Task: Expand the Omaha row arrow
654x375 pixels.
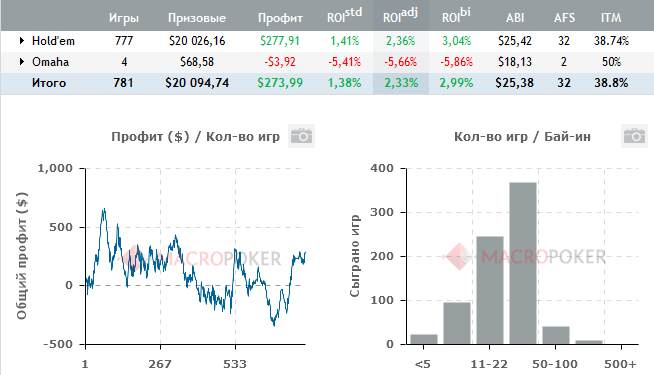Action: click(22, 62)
* * *
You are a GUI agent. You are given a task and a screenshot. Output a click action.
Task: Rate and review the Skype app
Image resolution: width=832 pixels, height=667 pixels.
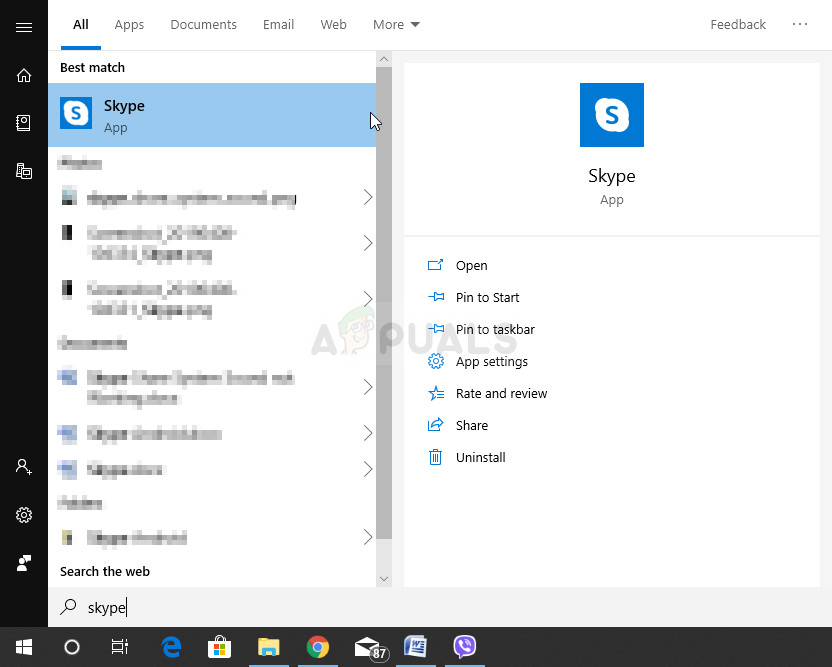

Brief: Set down, exactly as they appear above, all lines from the one that has "You are a GUI" down to the one that has "Image resolution: width=832", including those two and no others.

Written response:
You are a GUI agent. You are given a task and a screenshot. Output a click action.
Task: Rate and review the Skype app
Image resolution: width=832 pixels, height=667 pixels.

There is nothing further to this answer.